◆ **Description of the task**:
Every word of the data below has to be copied faithfully.
========================
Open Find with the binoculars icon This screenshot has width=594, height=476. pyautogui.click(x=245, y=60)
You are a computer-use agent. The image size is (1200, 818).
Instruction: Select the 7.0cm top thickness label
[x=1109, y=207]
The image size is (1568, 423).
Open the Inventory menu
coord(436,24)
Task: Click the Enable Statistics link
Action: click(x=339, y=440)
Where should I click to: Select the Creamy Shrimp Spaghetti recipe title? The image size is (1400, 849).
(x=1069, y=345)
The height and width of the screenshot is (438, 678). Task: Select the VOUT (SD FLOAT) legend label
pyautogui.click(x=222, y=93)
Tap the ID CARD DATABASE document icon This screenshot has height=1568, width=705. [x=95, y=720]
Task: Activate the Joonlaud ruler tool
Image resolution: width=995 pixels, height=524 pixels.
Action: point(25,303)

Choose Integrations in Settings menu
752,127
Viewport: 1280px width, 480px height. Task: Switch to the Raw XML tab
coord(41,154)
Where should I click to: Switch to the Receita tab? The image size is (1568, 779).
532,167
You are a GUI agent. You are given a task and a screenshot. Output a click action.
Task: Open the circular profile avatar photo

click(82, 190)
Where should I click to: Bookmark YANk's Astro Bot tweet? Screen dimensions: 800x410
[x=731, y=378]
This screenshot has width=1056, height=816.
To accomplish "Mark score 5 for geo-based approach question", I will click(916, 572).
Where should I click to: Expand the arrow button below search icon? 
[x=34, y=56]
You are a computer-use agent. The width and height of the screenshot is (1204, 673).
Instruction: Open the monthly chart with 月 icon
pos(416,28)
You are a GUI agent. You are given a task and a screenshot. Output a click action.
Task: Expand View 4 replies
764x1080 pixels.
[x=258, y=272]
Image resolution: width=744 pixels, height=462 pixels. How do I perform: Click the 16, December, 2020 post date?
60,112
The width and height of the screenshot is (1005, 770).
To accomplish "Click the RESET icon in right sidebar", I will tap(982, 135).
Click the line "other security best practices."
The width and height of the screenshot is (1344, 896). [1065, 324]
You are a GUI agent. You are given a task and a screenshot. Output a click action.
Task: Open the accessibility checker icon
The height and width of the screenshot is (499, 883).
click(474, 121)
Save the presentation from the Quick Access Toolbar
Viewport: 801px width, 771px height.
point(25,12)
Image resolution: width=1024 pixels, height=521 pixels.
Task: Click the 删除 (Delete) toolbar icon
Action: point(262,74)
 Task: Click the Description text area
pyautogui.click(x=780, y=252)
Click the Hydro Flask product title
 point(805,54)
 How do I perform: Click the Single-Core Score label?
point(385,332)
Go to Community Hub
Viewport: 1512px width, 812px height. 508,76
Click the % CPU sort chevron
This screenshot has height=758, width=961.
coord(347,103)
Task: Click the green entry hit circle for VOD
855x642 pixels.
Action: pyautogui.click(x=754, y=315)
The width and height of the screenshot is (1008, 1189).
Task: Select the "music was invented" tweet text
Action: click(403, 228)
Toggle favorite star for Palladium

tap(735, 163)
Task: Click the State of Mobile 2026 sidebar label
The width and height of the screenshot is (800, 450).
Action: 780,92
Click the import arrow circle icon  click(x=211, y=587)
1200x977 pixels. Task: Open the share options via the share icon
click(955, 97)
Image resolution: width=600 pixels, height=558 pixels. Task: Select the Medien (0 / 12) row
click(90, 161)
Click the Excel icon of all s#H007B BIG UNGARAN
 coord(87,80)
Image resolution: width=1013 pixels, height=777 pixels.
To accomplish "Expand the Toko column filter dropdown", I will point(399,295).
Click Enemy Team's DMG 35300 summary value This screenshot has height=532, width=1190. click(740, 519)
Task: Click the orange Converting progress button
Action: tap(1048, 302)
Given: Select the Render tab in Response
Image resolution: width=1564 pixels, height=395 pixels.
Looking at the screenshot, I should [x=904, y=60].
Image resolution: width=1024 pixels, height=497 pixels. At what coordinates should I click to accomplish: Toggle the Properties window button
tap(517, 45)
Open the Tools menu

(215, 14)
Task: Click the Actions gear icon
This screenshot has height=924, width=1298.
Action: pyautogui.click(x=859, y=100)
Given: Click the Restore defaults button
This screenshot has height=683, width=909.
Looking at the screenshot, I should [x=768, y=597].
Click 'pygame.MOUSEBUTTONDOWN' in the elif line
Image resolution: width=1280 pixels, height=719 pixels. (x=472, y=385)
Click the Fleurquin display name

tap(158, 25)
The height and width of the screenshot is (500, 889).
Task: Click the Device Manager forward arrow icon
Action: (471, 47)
========================
◆ **Answer area**:
Open Find with the binoculars icon This screenshot has width=594, height=476. pyautogui.click(x=245, y=60)
You are a computer-use agent. The image size is (1200, 818).
Instruction: Select the 7.0cm top thickness label
[x=1109, y=207]
The image size is (1568, 423).
Open the Inventory menu
coord(436,24)
Task: Click the Enable Statistics link
Action: click(x=339, y=440)
Where should I click to: Select the Creamy Shrimp Spaghetti recipe title? The image size is (1400, 849).
(x=1069, y=345)
The height and width of the screenshot is (438, 678). Task: Select the VOUT (SD FLOAT) legend label
pyautogui.click(x=222, y=93)
Tap the ID CARD DATABASE document icon This screenshot has height=1568, width=705. [x=95, y=720]
Task: Activate the Joonlaud ruler tool
Image resolution: width=995 pixels, height=524 pixels.
Action: point(25,303)

Choose Integrations in Settings menu
752,127
Viewport: 1280px width, 480px height. Task: Switch to the Raw XML tab
coord(41,154)
Where should I click to: Switch to the Receita tab? The image size is (1568, 779).
532,167
You are a GUI agent. You are given a task and a screenshot. Output a click action.
Task: Open the circular profile avatar photo

click(82, 190)
Where should I click to: Bookmark YANk's Astro Bot tweet? Screen dimensions: 800x410
[x=731, y=378]
This screenshot has width=1056, height=816.
To accomplish "Mark score 5 for geo-based approach question", I will click(916, 572).
Where should I click to: Expand the arrow button below search icon? 
[x=34, y=56]
You are a computer-use agent. The width and height of the screenshot is (1204, 673).
Instruction: Open the monthly chart with 月 icon
pos(416,28)
You are a GUI agent. You are given a task and a screenshot. Output a click action.
Task: Expand View 4 replies
764x1080 pixels.
[x=258, y=272]
Image resolution: width=744 pixels, height=462 pixels. How do I perform: Click the 16, December, 2020 post date?
60,112
The width and height of the screenshot is (1005, 770).
To accomplish "Click the RESET icon in right sidebar", I will tap(982, 135).
Click the line "other security best practices."
The width and height of the screenshot is (1344, 896). [1065, 324]
You are a GUI agent. You are given a task and a screenshot. Output a click action.
Task: Open the accessibility checker icon
The height and width of the screenshot is (499, 883).
click(474, 121)
Save the presentation from the Quick Access Toolbar
Viewport: 801px width, 771px height.
point(25,12)
Image resolution: width=1024 pixels, height=521 pixels.
Task: Click the 删除 (Delete) toolbar icon
Action: point(262,74)
 Task: Click the Description text area
pyautogui.click(x=780, y=252)
Click the Hydro Flask product title
 point(805,54)
 How do I perform: Click the Single-Core Score label?
point(385,332)
Go to Community Hub
Viewport: 1512px width, 812px height. 508,76
Click the % CPU sort chevron
This screenshot has height=758, width=961.
coord(347,103)
Task: Click the green entry hit circle for VOD
855x642 pixels.
Action: pyautogui.click(x=754, y=315)
The width and height of the screenshot is (1008, 1189).
Task: Select the "music was invented" tweet text
Action: click(403, 228)
Toggle favorite star for Palladium

tap(735, 163)
Task: Click the State of Mobile 2026 sidebar label
The width and height of the screenshot is (800, 450).
Action: 780,92
Click the import arrow circle icon  click(x=211, y=587)
1200x977 pixels. Task: Open the share options via the share icon
click(955, 97)
Image resolution: width=600 pixels, height=558 pixels. Task: Select the Medien (0 / 12) row
click(90, 161)
Click the Excel icon of all s#H007B BIG UNGARAN
 coord(87,80)
Image resolution: width=1013 pixels, height=777 pixels.
To accomplish "Expand the Toko column filter dropdown", I will point(399,295).
Click Enemy Team's DMG 35300 summary value This screenshot has height=532, width=1190. click(740, 519)
Task: Click the orange Converting progress button
Action: tap(1048, 302)
Given: Select the Render tab in Response
Image resolution: width=1564 pixels, height=395 pixels.
Looking at the screenshot, I should [x=904, y=60].
Image resolution: width=1024 pixels, height=497 pixels. At what coordinates should I click to accomplish: Toggle the Properties window button
tap(517, 45)
Open the Tools menu

(215, 14)
Task: Click the Actions gear icon
This screenshot has height=924, width=1298.
Action: pyautogui.click(x=859, y=100)
Given: Click the Restore defaults button
This screenshot has height=683, width=909.
Looking at the screenshot, I should [x=768, y=597].
Click 'pygame.MOUSEBUTTONDOWN' in the elif line
Image resolution: width=1280 pixels, height=719 pixels. (x=472, y=385)
Click the Fleurquin display name

tap(158, 25)
The height and width of the screenshot is (500, 889).
Task: Click the Device Manager forward arrow icon
Action: (471, 47)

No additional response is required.